Franziska: For me, solidarity means giving each other support and, most importantly, addressing events or circumstances that cannot be negotiated on a personal level, but are larger, i.e. structural matters. To stand up for each other, to stand up for people who have experienced similar things, perhaps even that I, who have strength at the moment, can stand up for people who suffer from structural violence. A major concern of ours is also to encourage reflection, naming, rethinking patterns and breaking patterns that shape categories, that encourage compartmentalized thinking. Because what we don’t want to do is to say: “You can’t do it like that, and that’s the right way”. We would rather make a proposal where you don’t have to decide immediately whether it should be A or B. Perhaps it will be A AND B for the time being.
Is this activist strategy transferable to the art world?
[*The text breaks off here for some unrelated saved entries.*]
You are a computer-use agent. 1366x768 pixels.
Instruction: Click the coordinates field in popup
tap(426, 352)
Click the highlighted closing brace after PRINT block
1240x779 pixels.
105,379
Franziska: The idea of genius is totally central in the art world. Both that the genius is discovered and that it must then deliver. The goal is often to make as much profit as possible from one’s own artistic practice. The artworld is almost completely flooded and saturated with capitalist thinking and growth. This is something we cannot or do not want to think or work with. Perhaps that is also our internal strike against the whole thing. The way we work, as we’re following it, to get involved in situations, to reflect on our own position, is time-consuming, and in that sense not efficient and not immediately profit-oriented. For us, it sometimes feels as if we create an empty space for ourselves so that if we put our foot in the door again it doesn’t close immediately. It’s a working method that works in the opposite direction from the way work is usually thought of, or how it works, which is something we also discuss. This can be compared to reproductive labor. If we were to do all this behind closed doors, we would not get away with it as well as we can when we make it a theme of our work. In this way, we also give space for people to join us or for a dialogue to develop out of it. Because for us, it’s also true that we cannot fight against this as individuals, but that it only works together, because many other artists suffer from similar situations. These have a structural origin and not a personal one. It’s not because I personally don’t have any good ideas, but because there is no place in society for these ideas or this form of art.